Assuming the Federation survived the initial encounter. Which they wouldn’t.

While I love this debate, I sometimes find it a bit hard to play within the constraints of what each ship would do based on past encounters. The Enterprise, as the “good guy,” obviously tries all diplomatic tactics first and rarely resorts to brute force. The ISD, as the “bad guy,” swats everything it can without bothering to think. So, I propose broadening the scope.

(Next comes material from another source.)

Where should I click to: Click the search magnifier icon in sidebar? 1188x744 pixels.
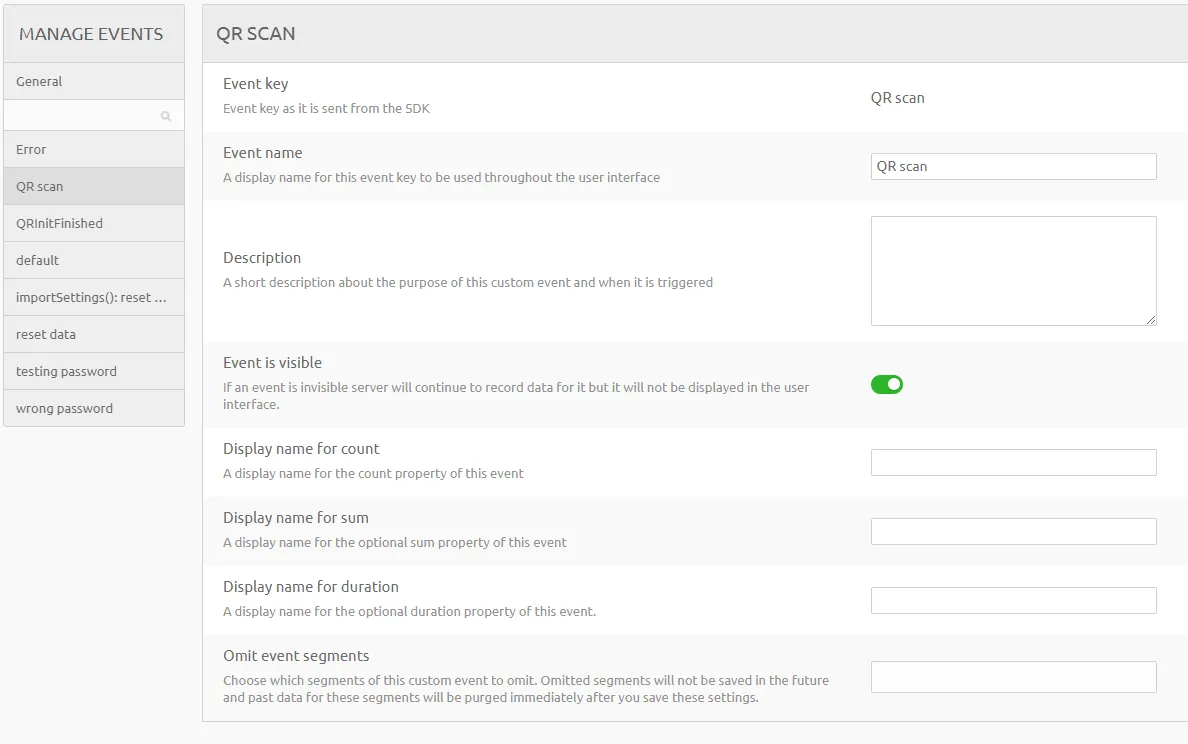click(x=166, y=117)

I couldn’t agree more, Spoofe. Therefore, I summon all Imperial Grand Moffs and Starfleet Fleet Admirals to this thread, where we can debate a full scale war between the Federation and the Empire. Enterprise vs. ISD? Bah! Let’s try Galaxy Class Starship + Sovereign Class Starship + Defiant Class Starship + (and so fourth) vs. ISD + SSD + TIE Fighter + (and so fourth).

See you there…

-Fleet Admiral Psi Cop

While not really holding strong opinions on one side or the other (though holding a soft spot for the good guys) I offer this thought out.

I seem to recall in a companion book to my Star Fleet Technical Manual (yes, I have it in hardback from the mid seventies…I bought it when I was 9 or 10) that the Enterprise-A has phasers powerful enough to destroy the surface of a planet within an hour. For the sake of argument let’s assume that Enterprise-D phasers are quite a bit more powerful and that there are more of them.

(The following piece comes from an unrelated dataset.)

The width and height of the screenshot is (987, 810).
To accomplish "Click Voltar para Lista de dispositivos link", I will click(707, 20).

Contrast this with Han Solo’s disbelief that Alderaan could be completely destroyed. I believe the quote is something like, “It would take more than a thousand ships…”

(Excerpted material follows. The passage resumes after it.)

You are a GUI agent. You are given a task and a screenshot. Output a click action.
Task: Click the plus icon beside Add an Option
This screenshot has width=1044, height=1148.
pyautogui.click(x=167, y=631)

I think it’s reasonable to assume that, if one Galaxy-class Starship can destroy a planets surface then 10(?) could destroy a planet. Certainly in that one episode (the one where Matt Frewer tries to con the crew like he’s a historian from the 26th century) they had phasers capable of drilling deep into a planetary crust.

So it comes down to possibly 10 Galaxy-class Starships being able to lay the equivalent planetary smackdown of ‘more than a thousand ships’ or even ‘the entire fleet’.

Just food for thought for those leaning ISD. Remember, Imperial technology is, by and large, stagnant. Very few new developments over time. Federation technology is thriving. What’s useful one year is obsolete the next.

And that’s power, ladies and gentlemen. That’s power.

But, JC (pardon my familiarity), there is a difference between “destroying the surface” (presumably meaning destroying all life, maybe topsoil, what-have-you), and actually blowing a planet apart, as the Death Star did.
So you may be exaggerating the power difference.

Oh, I guess I should read the entire post.
You thought of that.
Still, I would challenge the assumption that it is only 10 times harder to blow a planet apart than to scour it’s surface. I would think more on the order of several hundred to 1000 times harder, just off the top of my head (our out of my nether region…)

No, I don’t think so.

My reasoning:

Yes, the Empire had the ability to blow a planet to flinders. But only with the Death Star (Mark I and presumably Mark II). ISD couldn’t acheive the goal.

I think it valid to postulate that several federation capital ships COULD destroy an entire planet.

Heck, one NON-phaser way to do it would be to simply teleport a large section of a planets mantle elsewhere and wait for the crust to collapse.

Anyway…

I think my thesis stands. 10 Galaxy-Class Starships = 1000 Imperial ships.

or…

Enterprise-D = 100 Imperial Ships

Not to mention that Empire has in the past destroyed the eco systems of entire planets-The Noghri planet, for example, or Camais or Emberlene?

Whoa, I can’t believe I’m letting myself be drawn into this argument…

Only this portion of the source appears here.